I am using a spring boot java project where I have mentioned one consumer group and just created one consumer instance. This will mean that if I poll data from this consumer it should by default read all the partitions and return data from all the partitions(entire topic data). Say I have 10 Kafka messages in my topic but whenever I use consumer.poll I get different number of records returned, sometimes I get 4, sometimes 6 and sometimes all 10.

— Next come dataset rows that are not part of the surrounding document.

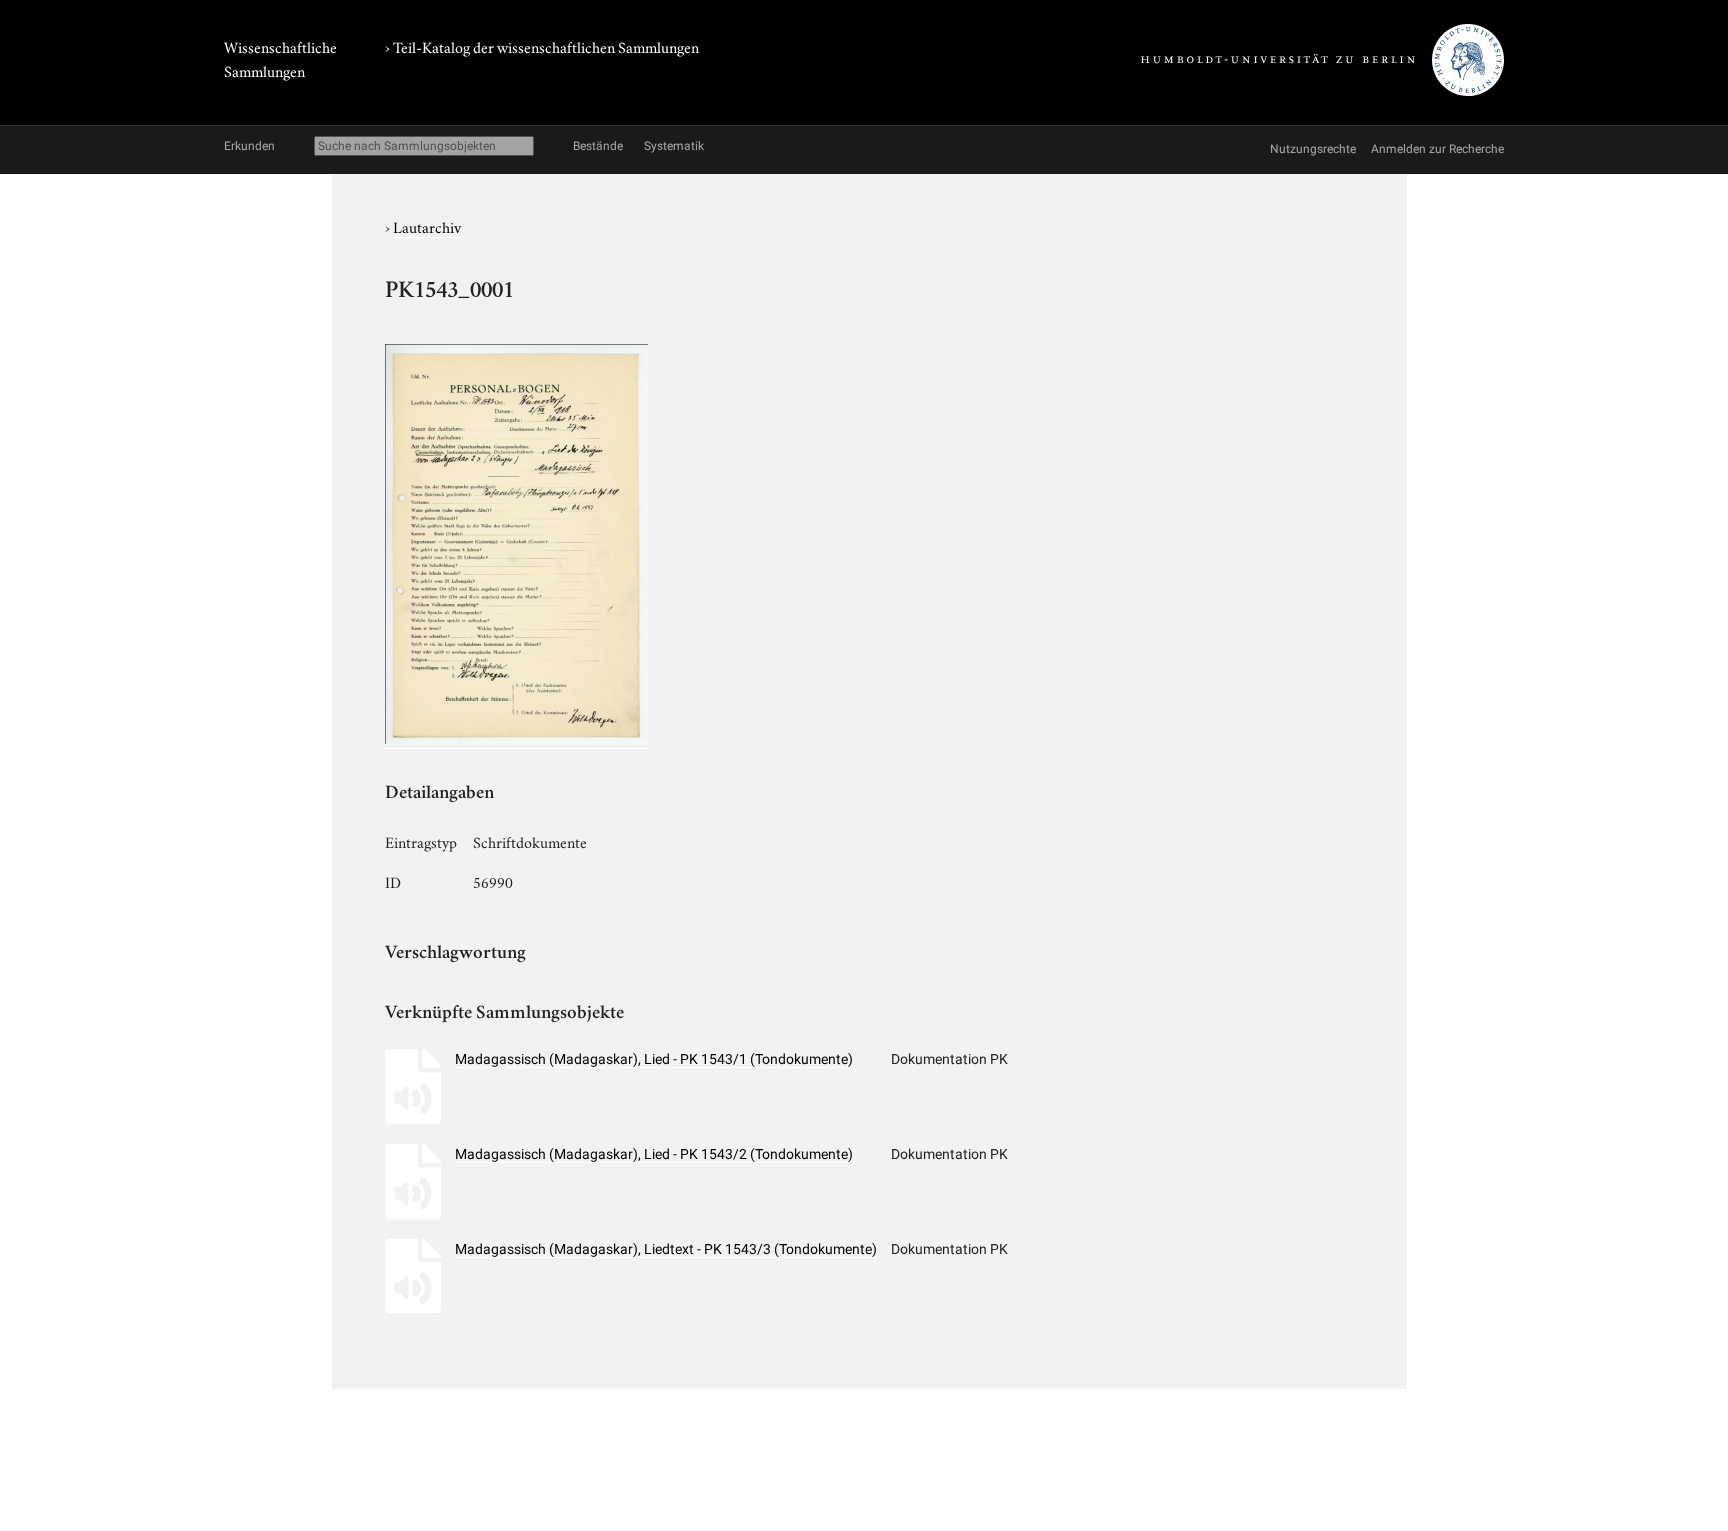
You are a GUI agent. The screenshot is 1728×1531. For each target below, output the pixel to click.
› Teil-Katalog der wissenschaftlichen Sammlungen (542, 46)
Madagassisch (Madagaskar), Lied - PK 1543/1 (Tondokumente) (654, 1059)
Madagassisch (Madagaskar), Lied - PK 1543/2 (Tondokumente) (654, 1154)
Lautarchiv (427, 226)
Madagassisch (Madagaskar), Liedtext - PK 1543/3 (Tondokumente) (666, 1249)
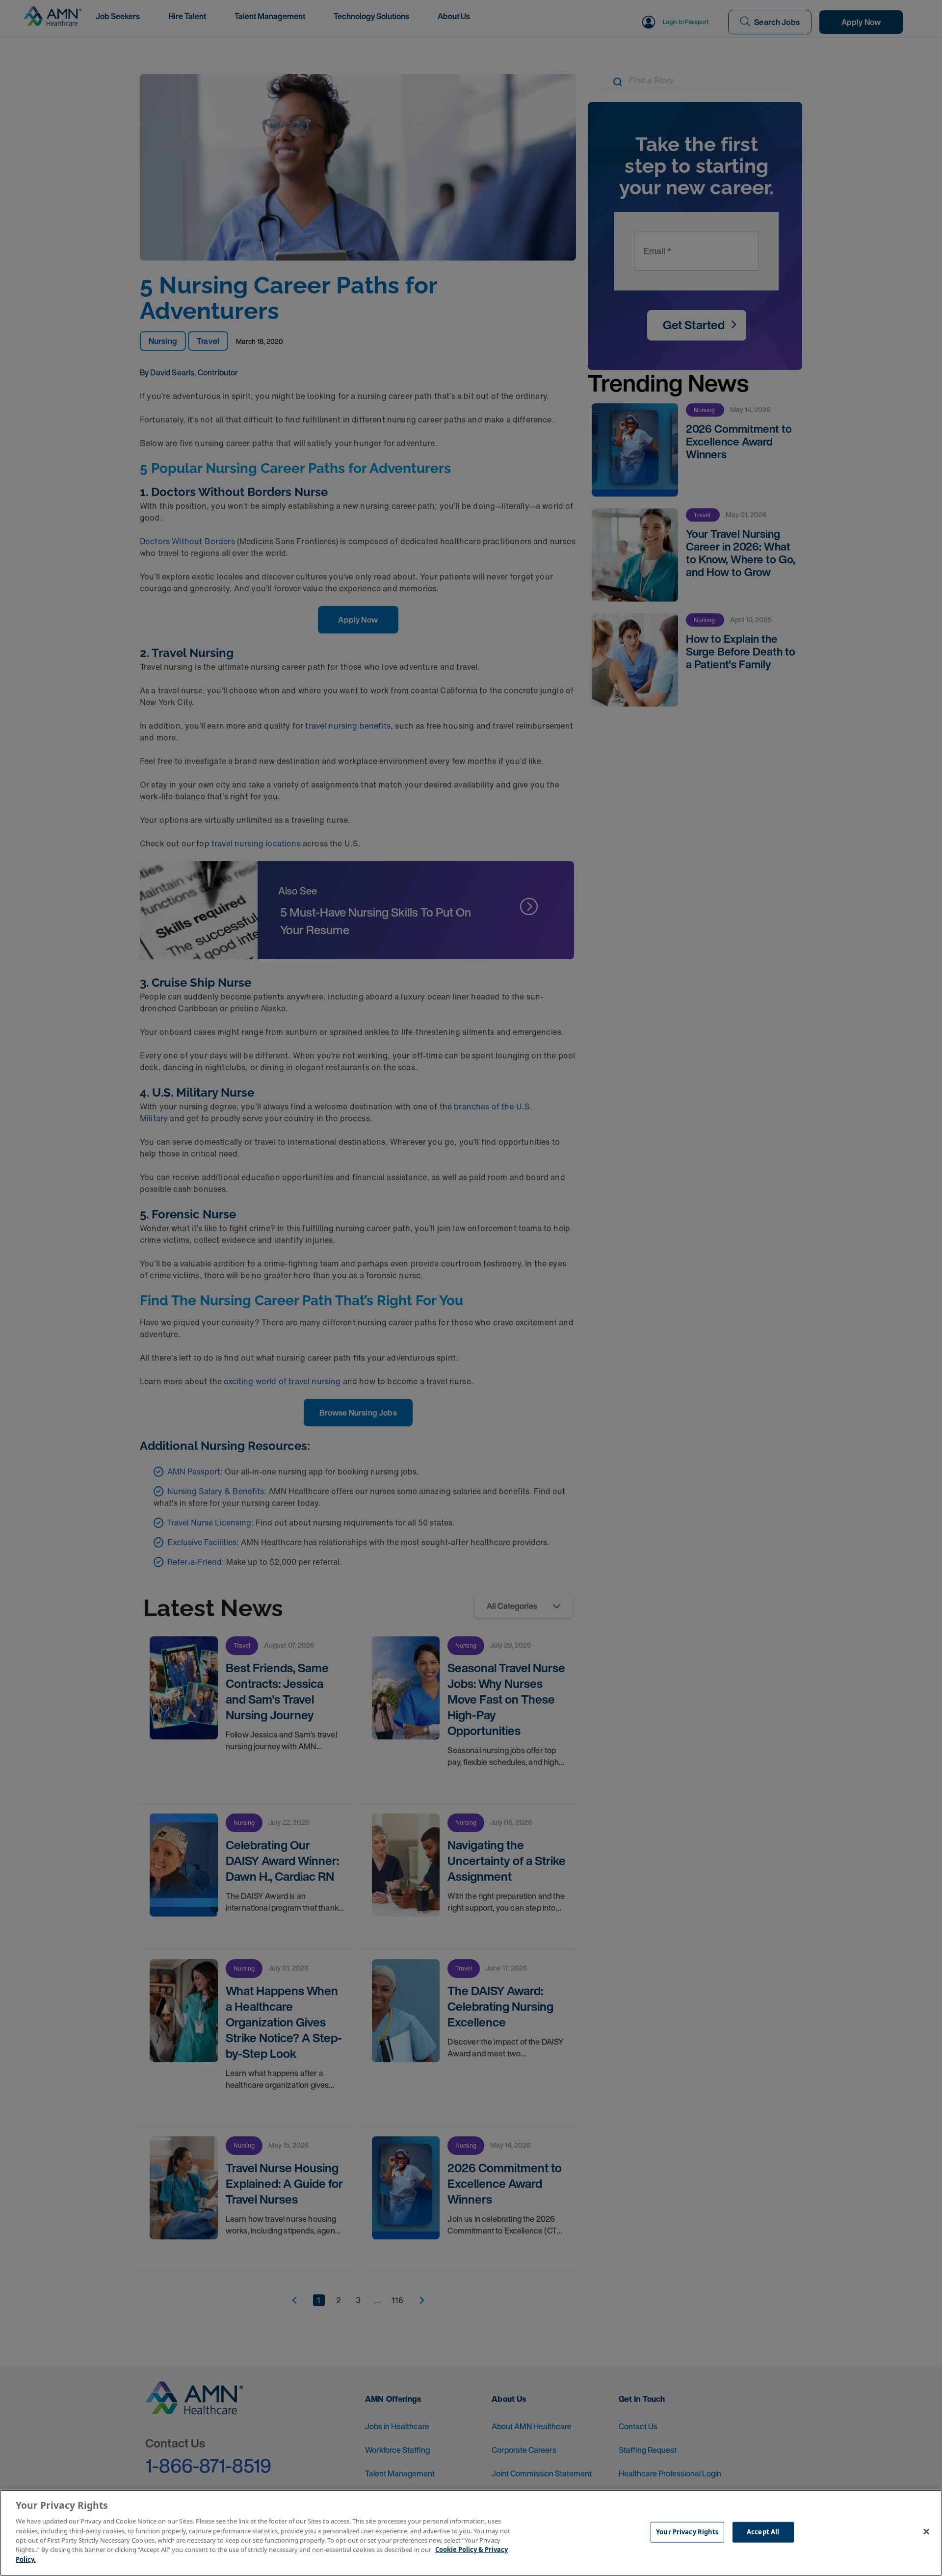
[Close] (926, 2532)
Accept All (763, 2531)
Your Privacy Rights (687, 2531)
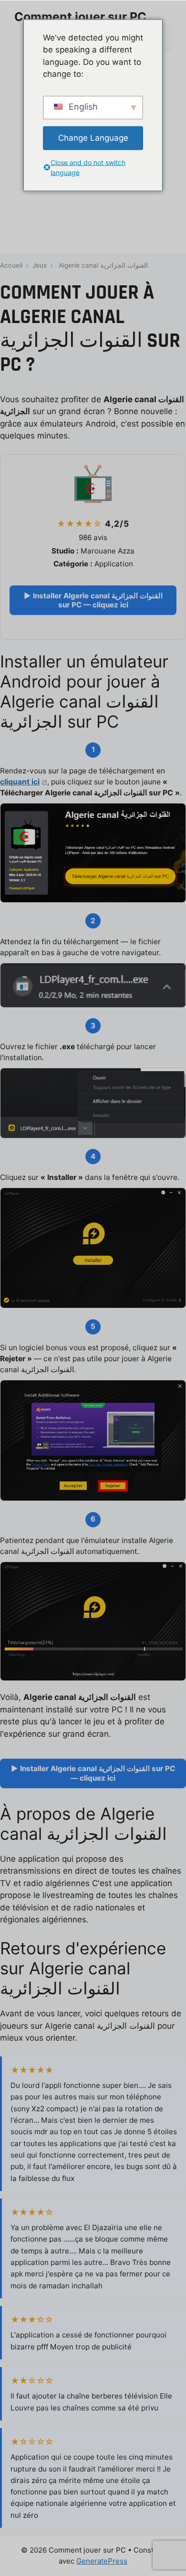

Consumer<String, String> consumer = consumerFactory.createConsumer():
consumer.subscribe(Collections.singletonList(topic));
consumer.poll(duration.OfSeconds(1));
Set<TopicPartition> partitions = consumer.assignment();
consumer.seekToBeginning(partitions);
ConsumerRecords<String,String> records = consumer.poll(Duration.ofSeconds(10));
here each time different number of records are retrieved. How can we ensure that always all the 10 messages are read each time this functionality to read from topic is called. As I had only one consumer instance it should have given me data from all partitions, but on different runs of the application different subsets of messages are returned.
I also set AUTO_OFFSET_RESET_CONFIG to earliest and enable-auto-commit=false so that I can read all these 10 messages again and again as my functionality is always a full load of data.
How can I solve this issue where I do not get different subsets of messages when consumed but get whole data each time. Please correct me if any understanding is wrong.
Execution observed:
The first poll is to ensure consumer is subscribed and assignment is complete else we get partitions count as 0. I found out my topic 2 partition-0 has 4 records and partition-2 has 6 records. My task is to get all 10 records returned (all data from start of all partitions) so I also did seekToBeginning(partitions). and sometimes I get the last line of code the poll return 10 records and sometimes it gives either 6 or 4. Also the initial poll is giving 0 records sometimes and after that we get either 6 or 4 in the second poll. Is there some code that will always read entire data as 10 always?